Output, word for word, every line from the line with "This screenshot has width=1408, height=840." through the final line of the data below.

------------

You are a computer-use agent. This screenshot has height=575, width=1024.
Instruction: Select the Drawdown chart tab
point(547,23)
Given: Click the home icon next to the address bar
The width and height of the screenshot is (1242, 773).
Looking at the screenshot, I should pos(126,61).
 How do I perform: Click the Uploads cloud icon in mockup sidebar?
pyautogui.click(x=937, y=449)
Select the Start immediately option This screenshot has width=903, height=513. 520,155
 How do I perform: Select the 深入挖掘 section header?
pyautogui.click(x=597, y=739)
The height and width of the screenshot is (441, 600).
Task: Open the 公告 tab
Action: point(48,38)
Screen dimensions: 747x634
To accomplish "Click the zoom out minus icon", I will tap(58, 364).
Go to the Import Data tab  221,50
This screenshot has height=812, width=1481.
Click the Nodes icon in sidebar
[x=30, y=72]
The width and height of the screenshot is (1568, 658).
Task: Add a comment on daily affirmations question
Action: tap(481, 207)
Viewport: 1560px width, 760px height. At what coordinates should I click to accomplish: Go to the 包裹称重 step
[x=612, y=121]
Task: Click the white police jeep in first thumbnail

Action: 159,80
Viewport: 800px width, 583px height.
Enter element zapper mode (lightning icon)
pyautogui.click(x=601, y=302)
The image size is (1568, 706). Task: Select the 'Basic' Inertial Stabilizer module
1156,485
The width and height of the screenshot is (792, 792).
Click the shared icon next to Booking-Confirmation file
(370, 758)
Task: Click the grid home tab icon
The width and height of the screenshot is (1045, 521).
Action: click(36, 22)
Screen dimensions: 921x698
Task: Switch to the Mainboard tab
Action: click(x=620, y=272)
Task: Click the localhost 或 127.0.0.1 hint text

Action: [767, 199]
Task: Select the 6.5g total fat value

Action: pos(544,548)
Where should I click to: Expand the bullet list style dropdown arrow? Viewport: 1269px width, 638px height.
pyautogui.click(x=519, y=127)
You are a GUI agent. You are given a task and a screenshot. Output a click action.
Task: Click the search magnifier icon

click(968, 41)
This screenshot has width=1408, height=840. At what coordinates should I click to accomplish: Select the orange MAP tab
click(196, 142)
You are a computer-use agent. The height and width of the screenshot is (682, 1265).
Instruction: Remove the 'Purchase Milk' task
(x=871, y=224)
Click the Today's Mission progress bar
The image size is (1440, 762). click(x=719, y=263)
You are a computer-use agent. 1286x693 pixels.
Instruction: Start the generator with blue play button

------------

*Exercise output*.
This screenshot has width=1408, height=840. At what coordinates should I click to accomplish: Select the orange MAP tab
click(196, 142)
You are a computer-use agent. The height and width of the screenshot is (682, 1265).
Instruction: Remove the 'Purchase Milk' task
(x=871, y=224)
Click the Today's Mission progress bar
The image size is (1440, 762). click(x=719, y=263)
You are a computer-use agent. 1286x693 pixels.
Instruction: Start the generator with blue play button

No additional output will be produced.